The bold conservation initiative which took three years to execute received strong support from the local community and it intends to restore a viable population of white rhinos in a region where they were wiped out by poachers 20 years ago.
The local people who are already reaping benefits from the re-introduction of the white rhinos are more than elated.
“The community is thrilled to see the rhinos back in this area. Our children did not know what a rhino was, but they now have an opportunity to not only know them but guard them jealously,” said Johnson Ncube who is head of the nearby Ngamo village.
“Everyone now knows that a rhino means money when the people come and see it, but not when it’s dead. Having access to improved schools, safe and clean water from boreholes and healthcare is now within the reach of everyone,” He said.
According to Hannah Tranter, who is the Imvelo Trust director of community and conservation projects, tourists who have been flocking to see the rhinos pay $180, 40 percent of which goes to the community.
“We’re saying to the community, ‘We’re giving you the funds because you’re part of this rhino project. You decide within your communities what is needed and what is best’”
“They’re getting money because the rhinos are using their land, and it’s up to them whether they want to build a school or drill boreholes,” said Tranter.
She said the rest of the tourism revenue is split between maintaining the current project, by paying for infrastructure, vehicles and rhino food, and growing the project to establish a viable population of rhinos in Hwange. This includes investing in more technology, more scouts, and in communities that want to participate.
Over the years, life in wildlife-rich district has been hard with unemployment among young people being very high. For most, poaching and migrating mostly to South Africa was the way out but this could now change.
“Protecting the rhinos from poachers is top of everyone’s mind and we are elated that the ‘Cobras’ (professionally trained scouts who guard the rhinos) were recruited from our local community and they are compensated fairly. A lot of our young people now have better lives thanks to the re-introduction of the white rhino,” said Nyangana village head Busani Moyo whose own son is among the scouts.
“Wisdom Mdlongwa a former volunteer teacher from Sitambala Village is one the young people who went through the grueling Cobra selection process which included running 15 kilometers (10 miles) without a rest, pushing vehicles through the thick Kalahari sands of the district, and carrying a heavy rock on his shoulder.
If he hadn’t gotten the job as a scout, the 27-year-old would most probably have left for South Africa in order try and support his wife and child. He said he is glad that will no longer be the case, and if rhino tourism can help support him and others in the community, it is worth the effort.

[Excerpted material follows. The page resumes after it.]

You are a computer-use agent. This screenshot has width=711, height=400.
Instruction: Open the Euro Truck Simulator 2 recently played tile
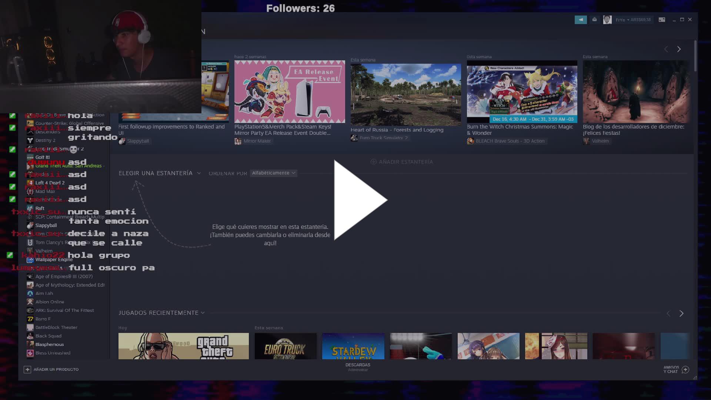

“Our area is home to an endangered spice that has in no time transformed our lives for the better. It is our duty to guard them jealously and make sure that the project grows,” he said.
Zimbabwe is littered with failed community wildlife projects which locals usually claim were forced down their throats by authorities but this small sanctuary is breaking new ground and revealing that if done properly, public and private partnerships can go a long way not only in changing community perceptions on wildlife, but in establishing participatory integrated conservation methods too.